TASK STATEMENT> Retype the stretch of the listing below from the line containing "event (28, 2150)" through the line containing "interior (187, 2195)", keeping every line exactly as it appears.

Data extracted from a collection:
═══
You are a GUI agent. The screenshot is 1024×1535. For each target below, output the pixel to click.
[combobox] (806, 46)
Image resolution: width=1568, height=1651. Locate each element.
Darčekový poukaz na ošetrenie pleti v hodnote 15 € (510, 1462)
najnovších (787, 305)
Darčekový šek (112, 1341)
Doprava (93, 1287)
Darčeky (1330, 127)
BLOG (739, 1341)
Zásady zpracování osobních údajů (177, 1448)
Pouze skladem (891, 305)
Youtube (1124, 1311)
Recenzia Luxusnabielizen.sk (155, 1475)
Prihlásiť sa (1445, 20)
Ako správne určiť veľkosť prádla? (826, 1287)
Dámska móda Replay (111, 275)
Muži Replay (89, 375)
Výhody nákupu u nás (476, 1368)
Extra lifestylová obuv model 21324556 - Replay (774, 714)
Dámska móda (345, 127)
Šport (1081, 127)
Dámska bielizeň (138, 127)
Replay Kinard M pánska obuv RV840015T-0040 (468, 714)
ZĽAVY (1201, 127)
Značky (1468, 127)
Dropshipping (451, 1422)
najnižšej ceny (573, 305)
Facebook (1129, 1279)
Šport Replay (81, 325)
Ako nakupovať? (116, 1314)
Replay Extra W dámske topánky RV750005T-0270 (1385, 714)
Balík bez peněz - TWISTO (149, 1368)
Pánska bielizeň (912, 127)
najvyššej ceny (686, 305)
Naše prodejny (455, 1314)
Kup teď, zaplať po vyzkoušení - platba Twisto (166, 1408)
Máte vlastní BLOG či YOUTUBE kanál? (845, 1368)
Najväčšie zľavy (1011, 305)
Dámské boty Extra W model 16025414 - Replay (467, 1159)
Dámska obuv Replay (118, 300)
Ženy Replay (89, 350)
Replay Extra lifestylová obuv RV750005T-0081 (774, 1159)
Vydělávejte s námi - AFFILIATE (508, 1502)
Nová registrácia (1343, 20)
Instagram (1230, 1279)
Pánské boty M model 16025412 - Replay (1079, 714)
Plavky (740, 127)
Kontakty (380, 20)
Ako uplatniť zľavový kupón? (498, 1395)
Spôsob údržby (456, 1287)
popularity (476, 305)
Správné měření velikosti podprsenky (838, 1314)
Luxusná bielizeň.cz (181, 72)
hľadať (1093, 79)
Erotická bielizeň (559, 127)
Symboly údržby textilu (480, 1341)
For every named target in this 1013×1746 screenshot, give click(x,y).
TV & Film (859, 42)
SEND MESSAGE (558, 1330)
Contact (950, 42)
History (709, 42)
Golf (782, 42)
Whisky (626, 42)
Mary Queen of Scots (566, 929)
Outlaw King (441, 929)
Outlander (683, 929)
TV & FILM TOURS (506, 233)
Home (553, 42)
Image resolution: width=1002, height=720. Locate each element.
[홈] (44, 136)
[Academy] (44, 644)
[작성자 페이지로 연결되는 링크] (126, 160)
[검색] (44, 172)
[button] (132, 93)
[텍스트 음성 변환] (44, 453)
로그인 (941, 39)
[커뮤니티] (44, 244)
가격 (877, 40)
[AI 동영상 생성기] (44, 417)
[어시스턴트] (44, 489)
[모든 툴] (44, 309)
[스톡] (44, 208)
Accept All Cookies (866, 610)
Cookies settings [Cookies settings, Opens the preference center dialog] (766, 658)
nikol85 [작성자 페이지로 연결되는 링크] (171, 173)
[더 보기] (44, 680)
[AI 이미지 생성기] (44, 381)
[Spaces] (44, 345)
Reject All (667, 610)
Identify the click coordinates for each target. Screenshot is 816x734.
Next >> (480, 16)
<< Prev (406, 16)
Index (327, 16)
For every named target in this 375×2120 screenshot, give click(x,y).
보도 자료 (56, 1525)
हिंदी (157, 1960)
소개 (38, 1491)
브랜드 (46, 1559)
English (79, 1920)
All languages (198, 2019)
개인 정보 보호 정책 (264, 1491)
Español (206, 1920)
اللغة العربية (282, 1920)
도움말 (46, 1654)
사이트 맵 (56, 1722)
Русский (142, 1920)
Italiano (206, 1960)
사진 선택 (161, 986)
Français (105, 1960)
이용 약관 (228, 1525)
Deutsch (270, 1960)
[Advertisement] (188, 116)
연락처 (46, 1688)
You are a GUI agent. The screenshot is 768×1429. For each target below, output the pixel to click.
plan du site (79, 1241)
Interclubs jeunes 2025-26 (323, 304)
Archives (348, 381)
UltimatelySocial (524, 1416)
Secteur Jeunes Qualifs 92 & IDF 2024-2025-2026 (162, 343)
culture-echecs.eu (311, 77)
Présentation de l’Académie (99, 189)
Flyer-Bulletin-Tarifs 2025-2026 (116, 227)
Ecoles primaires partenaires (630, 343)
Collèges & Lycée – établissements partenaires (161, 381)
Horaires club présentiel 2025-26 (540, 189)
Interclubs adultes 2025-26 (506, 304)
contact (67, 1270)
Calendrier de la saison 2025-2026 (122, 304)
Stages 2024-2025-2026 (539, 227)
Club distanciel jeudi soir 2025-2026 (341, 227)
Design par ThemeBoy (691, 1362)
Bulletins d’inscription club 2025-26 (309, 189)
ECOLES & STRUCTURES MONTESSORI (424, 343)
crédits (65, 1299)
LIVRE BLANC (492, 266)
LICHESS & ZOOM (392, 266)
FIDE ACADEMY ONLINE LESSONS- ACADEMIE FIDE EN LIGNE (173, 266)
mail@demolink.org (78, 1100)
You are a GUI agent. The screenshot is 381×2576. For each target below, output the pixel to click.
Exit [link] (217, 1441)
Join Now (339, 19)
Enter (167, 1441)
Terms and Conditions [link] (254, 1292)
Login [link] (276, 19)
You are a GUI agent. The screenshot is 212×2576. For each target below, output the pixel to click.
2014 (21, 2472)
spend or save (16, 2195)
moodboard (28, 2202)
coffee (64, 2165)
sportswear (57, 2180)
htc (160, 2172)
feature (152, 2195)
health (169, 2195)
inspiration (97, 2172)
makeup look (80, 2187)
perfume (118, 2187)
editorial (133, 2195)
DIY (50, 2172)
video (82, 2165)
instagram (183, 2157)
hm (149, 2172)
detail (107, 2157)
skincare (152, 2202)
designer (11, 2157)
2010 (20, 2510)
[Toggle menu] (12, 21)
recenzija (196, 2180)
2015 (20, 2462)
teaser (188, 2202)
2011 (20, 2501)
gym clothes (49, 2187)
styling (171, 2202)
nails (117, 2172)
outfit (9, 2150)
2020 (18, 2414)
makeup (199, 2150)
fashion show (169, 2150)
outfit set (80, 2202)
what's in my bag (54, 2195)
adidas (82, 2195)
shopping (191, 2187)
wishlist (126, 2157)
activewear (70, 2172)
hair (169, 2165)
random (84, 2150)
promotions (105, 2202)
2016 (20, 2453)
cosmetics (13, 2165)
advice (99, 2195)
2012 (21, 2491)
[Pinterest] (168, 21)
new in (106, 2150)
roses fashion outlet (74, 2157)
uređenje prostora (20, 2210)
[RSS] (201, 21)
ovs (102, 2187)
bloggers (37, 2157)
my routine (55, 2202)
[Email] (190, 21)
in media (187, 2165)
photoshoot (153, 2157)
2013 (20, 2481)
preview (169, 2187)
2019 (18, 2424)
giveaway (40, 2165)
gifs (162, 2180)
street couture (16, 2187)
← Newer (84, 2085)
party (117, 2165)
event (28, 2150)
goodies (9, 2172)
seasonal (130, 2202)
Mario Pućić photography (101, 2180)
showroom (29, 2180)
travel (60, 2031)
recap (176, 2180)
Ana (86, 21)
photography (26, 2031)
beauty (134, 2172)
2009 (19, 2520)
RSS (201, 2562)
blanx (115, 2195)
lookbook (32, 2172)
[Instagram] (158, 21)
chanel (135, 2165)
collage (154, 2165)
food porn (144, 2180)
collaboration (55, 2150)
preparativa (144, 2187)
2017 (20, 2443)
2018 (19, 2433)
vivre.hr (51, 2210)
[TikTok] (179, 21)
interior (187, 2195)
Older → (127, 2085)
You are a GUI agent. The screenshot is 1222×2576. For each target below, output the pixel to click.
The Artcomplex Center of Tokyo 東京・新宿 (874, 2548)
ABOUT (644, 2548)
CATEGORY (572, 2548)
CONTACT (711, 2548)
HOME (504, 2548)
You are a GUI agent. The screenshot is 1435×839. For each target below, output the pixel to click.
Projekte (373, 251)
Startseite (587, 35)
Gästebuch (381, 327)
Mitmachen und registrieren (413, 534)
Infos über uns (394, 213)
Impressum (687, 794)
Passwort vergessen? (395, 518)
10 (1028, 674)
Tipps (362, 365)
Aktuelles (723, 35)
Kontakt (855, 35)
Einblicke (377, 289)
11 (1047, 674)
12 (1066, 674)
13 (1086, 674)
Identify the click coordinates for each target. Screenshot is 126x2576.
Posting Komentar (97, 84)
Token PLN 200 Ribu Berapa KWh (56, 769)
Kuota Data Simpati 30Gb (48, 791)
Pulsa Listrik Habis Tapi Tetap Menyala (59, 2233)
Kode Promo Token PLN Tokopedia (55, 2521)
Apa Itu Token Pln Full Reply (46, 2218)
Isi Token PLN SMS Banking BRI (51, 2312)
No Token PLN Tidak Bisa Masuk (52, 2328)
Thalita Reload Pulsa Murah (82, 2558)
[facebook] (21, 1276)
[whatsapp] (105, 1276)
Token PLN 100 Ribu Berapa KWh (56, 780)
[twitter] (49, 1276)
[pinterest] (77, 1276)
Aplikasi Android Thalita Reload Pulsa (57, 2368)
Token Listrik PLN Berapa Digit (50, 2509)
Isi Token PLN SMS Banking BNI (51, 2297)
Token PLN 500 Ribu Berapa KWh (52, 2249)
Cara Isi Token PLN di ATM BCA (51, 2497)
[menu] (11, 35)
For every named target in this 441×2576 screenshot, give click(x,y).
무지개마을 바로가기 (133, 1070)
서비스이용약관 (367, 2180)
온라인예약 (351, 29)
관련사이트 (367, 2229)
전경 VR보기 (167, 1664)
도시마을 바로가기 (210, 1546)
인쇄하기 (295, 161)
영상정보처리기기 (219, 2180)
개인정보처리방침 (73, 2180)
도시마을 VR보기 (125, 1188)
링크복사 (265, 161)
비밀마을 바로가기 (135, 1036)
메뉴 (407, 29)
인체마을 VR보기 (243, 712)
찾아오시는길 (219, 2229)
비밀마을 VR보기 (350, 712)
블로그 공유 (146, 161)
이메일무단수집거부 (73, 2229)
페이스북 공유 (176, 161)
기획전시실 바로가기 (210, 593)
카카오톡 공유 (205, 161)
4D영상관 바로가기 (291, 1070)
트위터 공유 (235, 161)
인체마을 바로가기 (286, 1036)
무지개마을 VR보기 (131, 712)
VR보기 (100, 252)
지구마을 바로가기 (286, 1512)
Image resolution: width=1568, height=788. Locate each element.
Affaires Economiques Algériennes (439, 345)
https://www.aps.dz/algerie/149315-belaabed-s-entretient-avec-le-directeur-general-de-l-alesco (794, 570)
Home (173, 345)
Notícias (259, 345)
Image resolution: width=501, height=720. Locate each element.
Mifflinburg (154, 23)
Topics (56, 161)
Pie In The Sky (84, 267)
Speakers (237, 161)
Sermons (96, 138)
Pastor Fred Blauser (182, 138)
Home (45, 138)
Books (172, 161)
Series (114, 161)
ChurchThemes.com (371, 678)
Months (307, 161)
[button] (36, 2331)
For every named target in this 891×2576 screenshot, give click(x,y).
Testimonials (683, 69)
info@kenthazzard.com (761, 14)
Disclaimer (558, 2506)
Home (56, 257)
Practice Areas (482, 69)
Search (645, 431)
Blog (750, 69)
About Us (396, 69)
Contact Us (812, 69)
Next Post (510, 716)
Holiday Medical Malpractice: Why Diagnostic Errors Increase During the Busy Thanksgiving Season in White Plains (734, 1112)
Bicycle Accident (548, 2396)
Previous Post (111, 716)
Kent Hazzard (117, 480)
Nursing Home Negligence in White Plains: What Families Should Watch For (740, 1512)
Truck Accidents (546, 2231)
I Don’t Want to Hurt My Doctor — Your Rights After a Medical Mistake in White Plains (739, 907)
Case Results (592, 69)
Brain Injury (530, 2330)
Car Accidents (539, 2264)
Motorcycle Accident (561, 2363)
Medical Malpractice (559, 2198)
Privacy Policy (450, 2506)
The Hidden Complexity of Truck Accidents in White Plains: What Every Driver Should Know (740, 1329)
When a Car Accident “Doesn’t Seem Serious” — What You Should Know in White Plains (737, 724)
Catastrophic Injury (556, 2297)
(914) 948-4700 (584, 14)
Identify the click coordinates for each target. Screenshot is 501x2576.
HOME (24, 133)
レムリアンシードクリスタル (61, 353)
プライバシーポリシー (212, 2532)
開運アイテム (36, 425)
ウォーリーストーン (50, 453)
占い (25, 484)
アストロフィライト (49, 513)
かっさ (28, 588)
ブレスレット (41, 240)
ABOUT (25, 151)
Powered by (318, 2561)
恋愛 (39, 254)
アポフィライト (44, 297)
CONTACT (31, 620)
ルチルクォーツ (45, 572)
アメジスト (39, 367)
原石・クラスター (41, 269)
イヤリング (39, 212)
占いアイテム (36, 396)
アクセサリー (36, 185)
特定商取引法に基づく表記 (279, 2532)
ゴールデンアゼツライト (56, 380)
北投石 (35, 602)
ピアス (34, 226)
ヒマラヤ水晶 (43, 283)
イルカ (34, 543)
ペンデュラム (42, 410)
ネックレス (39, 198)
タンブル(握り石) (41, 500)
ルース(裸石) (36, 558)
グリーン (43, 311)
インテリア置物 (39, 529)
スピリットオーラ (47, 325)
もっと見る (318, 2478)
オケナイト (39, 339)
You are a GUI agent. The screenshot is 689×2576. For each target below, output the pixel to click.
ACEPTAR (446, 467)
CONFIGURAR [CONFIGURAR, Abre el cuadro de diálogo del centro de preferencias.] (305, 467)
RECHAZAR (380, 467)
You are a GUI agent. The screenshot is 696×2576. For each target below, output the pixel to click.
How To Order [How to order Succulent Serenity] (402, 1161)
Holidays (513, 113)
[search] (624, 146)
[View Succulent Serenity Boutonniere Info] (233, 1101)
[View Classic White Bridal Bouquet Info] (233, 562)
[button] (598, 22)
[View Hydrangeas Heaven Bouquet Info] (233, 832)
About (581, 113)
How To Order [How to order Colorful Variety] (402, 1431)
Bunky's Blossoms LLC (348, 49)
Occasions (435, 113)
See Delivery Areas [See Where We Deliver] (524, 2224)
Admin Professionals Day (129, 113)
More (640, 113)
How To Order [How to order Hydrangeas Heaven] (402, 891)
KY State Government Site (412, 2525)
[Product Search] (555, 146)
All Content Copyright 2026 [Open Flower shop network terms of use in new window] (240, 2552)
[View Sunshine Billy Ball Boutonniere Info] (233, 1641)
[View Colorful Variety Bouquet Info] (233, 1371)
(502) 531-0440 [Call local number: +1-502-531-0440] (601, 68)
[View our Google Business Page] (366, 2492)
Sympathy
═══
SOLUTION TO THIS EXERCISE>
event (28, 2150)
goodies (9, 2172)
seasonal (130, 2202)
Mario Pućić photography (101, 2180)
showroom (29, 2180)
travel (60, 2031)
recap (176, 2180)
Ana (86, 21)
photography (26, 2031)
beauty (134, 2172)
2009 (19, 2520)
RSS (201, 2562)
blanx (115, 2195)
lookbook (32, 2172)
[Instagram] (158, 21)
chanel (135, 2165)
collage (154, 2165)
food porn (144, 2180)
collaboration (55, 2150)
preparativa (144, 2187)
2017 (20, 2443)
2018 (19, 2433)
vivre.hr (51, 2210)
[TikTok] (179, 21)
interior (187, 2195)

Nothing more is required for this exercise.